É preciso garantir acesso sem relaxar nas outras medidas preventivas
Uma coisa é ter a vacina, outra coisa é garantir acesso e fazer a vacina chegar nas crianças, respeitando o esquema de 4 doses. No mundo real, isto é bem mais difícil, existem barreiras financeiras e geográficas, pois muitas pessoas moram longe de centros urbanos, distantes dos centros de saúde, não têm nem como pagar transportes coletivos. Existem barreiras culturais, falta esclarecimento e normalmente pessoas afetadas por malária, são afetadas por outras doenças como tuberculose e HIV.
Um estudo publicado na revista PLOS Medicine em 30/12/2020 estimou que a vacina poderia prevenir 5,4 milhões de casos e aproximadamente 23 mil mortes de crianças por ano. Um outro estudo envolvendo 6831 crianças na faixa de 5-17 meses de idade, publicado no The New England Journal of Medicine no dia 09/09/2021, mostrou que a proteção das crianças é maior quando, além das doses da vacina, as crianças tomam outros medicamentos contra a malária, como a combinação sulfadoxina–pirimetamina ou a amodiaquina.

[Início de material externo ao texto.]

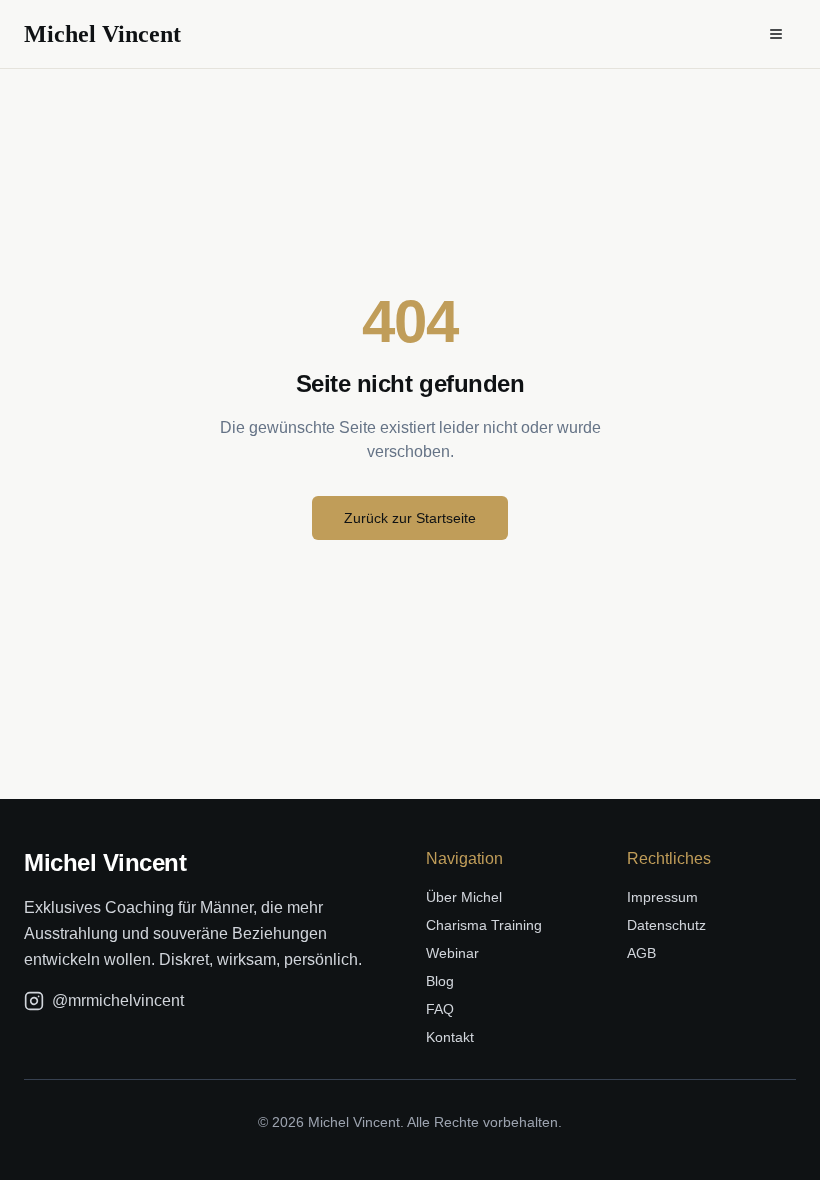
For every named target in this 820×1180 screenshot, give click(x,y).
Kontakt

A R21, uma possível nova vacina contra a malária
A Ciência avança e uma outra candidata vacinal contra a malária está sendo desenvolvida pela Universidade de Oxford. A candidata R21 foi testada em 450 crianças com idade de 5-17 meses em Burkina Faso, na África e os resultados preliminares de um estudo duplo-cego, randomizado e controlado por placebo, publicados na revista The Lancet no dia 20/04/2021, mostraram eficácia de 77% no grupo que tomou a dose alta e 71% no grupo que tomou uma dose mais baixa.
O artigo final foi publicado na revista The Lancet no dia 05/05/2021. Três doses da vacina foram administradas em intervalos de 4 semanas antes da temporada de malária, com uma quarta dose um ano depois. Neste esquema, a vacina mostrou bom perfil de segurança.
Um gigantesco muito obrigado e todo o nosso reconhecimento aos brilhantes cientistas brasileiros, Profa. Ruth Nussenzweigh e Prof. Victor Nussenzweig, por essa contribuição fantástica para a humanidade!!!